Search the data for the word "heatmap" and copy every line where it occurs.

◆ Exercise material
====================
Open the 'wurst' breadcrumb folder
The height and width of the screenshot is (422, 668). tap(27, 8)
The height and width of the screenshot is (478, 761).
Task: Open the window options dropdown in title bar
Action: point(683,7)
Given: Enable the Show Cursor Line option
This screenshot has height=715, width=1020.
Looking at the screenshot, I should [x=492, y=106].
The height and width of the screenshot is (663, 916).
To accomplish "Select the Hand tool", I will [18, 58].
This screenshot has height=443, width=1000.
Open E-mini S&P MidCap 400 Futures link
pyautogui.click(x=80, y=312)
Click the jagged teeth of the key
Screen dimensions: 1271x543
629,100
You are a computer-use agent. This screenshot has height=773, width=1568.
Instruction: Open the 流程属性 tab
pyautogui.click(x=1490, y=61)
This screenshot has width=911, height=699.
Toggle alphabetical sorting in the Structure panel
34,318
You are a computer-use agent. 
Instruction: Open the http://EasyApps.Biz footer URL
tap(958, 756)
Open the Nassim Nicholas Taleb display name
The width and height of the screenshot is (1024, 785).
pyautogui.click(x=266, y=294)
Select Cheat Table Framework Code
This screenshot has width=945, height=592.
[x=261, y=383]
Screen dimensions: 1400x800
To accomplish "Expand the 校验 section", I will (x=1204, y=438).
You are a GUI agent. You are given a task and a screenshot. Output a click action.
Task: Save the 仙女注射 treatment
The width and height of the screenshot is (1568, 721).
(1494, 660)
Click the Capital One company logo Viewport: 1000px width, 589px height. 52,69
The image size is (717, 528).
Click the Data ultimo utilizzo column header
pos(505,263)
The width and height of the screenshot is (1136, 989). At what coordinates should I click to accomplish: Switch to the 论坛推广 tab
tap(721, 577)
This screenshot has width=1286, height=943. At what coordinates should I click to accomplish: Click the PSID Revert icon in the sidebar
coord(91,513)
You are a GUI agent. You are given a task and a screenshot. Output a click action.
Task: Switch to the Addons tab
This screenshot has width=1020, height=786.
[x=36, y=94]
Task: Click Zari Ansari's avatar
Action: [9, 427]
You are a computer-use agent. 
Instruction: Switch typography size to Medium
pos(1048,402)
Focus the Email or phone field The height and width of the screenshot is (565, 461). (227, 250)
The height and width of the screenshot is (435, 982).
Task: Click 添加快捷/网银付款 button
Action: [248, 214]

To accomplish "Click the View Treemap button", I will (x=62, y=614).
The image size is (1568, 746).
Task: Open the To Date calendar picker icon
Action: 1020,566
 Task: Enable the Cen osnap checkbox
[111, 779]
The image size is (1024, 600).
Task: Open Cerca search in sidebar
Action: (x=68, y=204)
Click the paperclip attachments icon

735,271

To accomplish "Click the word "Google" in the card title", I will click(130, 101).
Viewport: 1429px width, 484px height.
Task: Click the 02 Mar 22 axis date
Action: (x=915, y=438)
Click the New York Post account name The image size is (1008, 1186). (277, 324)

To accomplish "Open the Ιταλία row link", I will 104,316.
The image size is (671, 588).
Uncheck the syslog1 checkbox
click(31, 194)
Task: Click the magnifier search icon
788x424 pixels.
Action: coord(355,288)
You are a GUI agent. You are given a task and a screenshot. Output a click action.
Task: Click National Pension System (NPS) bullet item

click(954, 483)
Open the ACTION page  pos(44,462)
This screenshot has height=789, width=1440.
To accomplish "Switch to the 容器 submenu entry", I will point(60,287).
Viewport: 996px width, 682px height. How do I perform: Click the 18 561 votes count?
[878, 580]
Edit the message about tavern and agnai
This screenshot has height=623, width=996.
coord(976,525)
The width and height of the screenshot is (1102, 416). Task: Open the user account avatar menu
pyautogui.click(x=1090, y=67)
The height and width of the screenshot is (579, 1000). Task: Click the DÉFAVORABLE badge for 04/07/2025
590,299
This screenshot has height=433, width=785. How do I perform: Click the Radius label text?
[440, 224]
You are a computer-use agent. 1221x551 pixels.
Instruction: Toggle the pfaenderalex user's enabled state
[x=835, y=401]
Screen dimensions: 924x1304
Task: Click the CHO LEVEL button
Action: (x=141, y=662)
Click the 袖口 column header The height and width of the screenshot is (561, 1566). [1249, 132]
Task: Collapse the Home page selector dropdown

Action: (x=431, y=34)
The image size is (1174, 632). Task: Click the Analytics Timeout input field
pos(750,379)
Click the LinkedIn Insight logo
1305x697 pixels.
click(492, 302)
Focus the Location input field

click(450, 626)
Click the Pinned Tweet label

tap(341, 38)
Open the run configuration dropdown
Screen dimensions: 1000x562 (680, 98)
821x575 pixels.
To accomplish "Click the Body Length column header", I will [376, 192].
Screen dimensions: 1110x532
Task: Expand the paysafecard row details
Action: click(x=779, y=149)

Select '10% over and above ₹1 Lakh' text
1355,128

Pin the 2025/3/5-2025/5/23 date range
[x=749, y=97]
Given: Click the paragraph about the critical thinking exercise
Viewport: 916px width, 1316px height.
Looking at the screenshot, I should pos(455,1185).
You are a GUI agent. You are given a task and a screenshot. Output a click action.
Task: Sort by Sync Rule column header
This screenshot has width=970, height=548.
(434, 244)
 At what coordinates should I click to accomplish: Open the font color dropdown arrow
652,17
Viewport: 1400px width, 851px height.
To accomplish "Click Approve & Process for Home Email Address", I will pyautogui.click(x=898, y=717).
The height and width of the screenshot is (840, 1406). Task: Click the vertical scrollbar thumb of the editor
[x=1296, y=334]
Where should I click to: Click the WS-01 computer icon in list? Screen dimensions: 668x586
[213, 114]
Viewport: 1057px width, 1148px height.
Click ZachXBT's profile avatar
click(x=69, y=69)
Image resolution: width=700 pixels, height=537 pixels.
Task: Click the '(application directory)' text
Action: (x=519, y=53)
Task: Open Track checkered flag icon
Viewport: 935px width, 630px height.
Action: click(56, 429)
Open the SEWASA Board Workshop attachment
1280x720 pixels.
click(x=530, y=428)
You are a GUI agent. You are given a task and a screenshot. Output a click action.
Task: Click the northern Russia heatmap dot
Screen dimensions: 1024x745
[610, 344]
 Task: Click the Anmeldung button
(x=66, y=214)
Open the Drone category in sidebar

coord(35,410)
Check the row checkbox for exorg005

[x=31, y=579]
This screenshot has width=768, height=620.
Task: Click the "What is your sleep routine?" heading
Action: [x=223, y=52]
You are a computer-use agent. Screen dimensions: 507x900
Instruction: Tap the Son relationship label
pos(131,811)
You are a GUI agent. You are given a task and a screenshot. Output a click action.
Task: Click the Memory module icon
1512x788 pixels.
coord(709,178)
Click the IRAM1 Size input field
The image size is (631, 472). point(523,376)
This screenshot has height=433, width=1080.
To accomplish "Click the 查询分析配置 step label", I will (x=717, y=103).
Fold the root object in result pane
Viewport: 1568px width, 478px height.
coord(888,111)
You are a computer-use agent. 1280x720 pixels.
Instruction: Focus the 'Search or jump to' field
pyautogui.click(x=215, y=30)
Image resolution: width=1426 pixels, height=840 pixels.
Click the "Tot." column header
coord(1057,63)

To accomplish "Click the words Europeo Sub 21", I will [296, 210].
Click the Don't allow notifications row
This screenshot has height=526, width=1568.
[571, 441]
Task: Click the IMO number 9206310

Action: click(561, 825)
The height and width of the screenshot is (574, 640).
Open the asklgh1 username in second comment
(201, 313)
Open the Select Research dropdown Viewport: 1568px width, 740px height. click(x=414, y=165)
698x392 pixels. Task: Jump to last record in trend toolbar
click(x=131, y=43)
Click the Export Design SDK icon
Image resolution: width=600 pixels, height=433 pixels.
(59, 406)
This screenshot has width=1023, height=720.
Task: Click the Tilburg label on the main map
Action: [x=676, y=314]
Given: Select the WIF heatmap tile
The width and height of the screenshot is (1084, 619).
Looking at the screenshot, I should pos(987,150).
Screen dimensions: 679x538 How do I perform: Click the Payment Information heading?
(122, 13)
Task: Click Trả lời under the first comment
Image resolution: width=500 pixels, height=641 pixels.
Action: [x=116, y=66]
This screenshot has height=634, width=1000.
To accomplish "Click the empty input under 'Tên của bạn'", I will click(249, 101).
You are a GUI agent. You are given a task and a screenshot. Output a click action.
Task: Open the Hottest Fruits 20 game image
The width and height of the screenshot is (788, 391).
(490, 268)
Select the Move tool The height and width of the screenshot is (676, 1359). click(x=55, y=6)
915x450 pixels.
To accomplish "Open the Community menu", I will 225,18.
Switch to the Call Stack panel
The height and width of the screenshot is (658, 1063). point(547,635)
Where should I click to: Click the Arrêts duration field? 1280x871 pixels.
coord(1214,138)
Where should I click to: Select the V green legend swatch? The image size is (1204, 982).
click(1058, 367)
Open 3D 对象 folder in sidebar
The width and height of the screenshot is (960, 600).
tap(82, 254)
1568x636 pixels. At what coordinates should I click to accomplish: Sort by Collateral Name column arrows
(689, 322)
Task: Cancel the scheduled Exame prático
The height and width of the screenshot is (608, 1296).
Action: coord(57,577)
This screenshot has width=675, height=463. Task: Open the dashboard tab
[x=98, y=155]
====================
◆ Expected answer
Task: Click the northern Russia heatmap dot
Given: Select the WIF heatmap tile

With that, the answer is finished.